Here Comes Everybody: Non-state Actors in Cyber Conflict

Tobias Liebetrau

Tobias Liebetrau is a researcher at the Centre for Military Studies, University of Copenhagen. His research covers cybersecurity, emerging digital technology, critical (maritime) infrastructures, and the role of Big Tech in international politics. Tobias has published in journals as such International Political Sociology, International Studies Quarterly, European Journal of International Security, and Contemporary Security Policy. Tobias is currently part of the Ocean Infrastructure project at University of Copenhagen.

Twitter

Jeppe T. Jacobsen

Jeppe T. Jacobsen is assistant professor at the Royal Danish Defence College. His research focus concerns states' political and military behaviour in cyberspace.

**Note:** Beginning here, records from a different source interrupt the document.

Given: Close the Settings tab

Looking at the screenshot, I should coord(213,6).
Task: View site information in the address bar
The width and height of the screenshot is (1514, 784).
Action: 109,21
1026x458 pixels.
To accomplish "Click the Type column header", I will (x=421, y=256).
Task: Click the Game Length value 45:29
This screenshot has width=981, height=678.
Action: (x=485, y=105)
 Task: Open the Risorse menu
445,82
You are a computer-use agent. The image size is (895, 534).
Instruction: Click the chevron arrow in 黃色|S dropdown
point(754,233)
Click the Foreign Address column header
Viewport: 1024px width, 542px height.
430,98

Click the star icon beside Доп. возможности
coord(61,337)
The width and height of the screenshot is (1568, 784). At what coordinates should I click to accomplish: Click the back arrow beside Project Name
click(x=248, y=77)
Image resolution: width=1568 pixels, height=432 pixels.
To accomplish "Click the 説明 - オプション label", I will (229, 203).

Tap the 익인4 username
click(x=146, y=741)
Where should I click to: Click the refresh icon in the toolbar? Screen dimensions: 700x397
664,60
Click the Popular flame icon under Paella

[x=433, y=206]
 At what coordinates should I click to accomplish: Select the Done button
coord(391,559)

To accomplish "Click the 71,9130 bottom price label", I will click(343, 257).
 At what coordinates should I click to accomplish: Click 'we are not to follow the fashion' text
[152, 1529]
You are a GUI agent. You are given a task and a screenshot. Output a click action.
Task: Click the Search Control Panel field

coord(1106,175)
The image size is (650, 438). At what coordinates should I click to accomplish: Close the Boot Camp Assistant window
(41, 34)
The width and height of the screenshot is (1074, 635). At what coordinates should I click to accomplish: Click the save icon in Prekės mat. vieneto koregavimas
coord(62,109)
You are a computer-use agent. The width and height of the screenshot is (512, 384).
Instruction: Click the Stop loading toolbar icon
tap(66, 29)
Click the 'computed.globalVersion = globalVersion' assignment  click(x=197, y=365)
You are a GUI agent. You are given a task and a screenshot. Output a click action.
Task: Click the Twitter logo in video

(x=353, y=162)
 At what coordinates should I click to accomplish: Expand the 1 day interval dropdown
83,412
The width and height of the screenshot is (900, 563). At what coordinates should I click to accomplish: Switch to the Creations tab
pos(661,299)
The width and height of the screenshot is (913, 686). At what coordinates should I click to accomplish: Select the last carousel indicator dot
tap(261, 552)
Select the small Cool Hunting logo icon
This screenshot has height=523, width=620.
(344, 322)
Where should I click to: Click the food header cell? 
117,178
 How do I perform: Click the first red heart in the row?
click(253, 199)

This includes the development and deployment of cyber military and intelligence capabilities, their political motivations, institutional and operational obstacles as well as consequences for future warfare, international security and public-private relations.

Twitter

Abstract

Keynote

Big Tech at War: Renegotiating the Role of Technology Companies in Global Cybersecurity Politics

When Russian tanks rolled into Ukraine on 24 February 2022, cyberattacks had already targeted Ukraine for weeks. In fact, since 2014 Ukrainian infrastructure has regularly been hit by cyberattacks – worst in 2015 when Russia caused an eight hour power outage for more the 200.000 Ukrainians. To the surprise of many analysts, more than a year into the war, the large destructive cyberattack has not happened. A key reason is that several large multinational tech companies – so-called Big Tech – have provided unprecedented support. Microsoft moved Ukraine’s IT infrastructure to its Cloud, Google provided free licensing of its products, Palantir offered sophistical data analytics software, and Starlink satellites enabled Ukraine to keep its critical communication running. In short, the Russo-Ukrainian War demonstrates that Big Tech now plays a decisive role in conflict, not because they are contractually obliged to but because they consider or frame it as a duty. Big Tech’s entry into the digital battlefield questions international political categories and boundaries, particularly in terms of who has the right to be protected, by whom, and how. Drawing on the concept of infrastructural politics, the article explores the renegotiation of these questions and the realities of Big Tech going to war. It traces the ways in which big tech companies emerge as “truth carriers,” “sites of expertise,” “facilitators of war fighting”, “humanitarians” and “frontline (cyber)soldiers”. In doing so, we give analytical attention to the socio-technical infrastructures (devices, databases, procedures, practices etc.) that are mobilized in forming the multiplicity of Big Tech at war. This analysis allows us to problematize Big Tech companies by showing how their cybersecurity practices constitutes and are constituted by the current developments in world affairs and to what political consequences.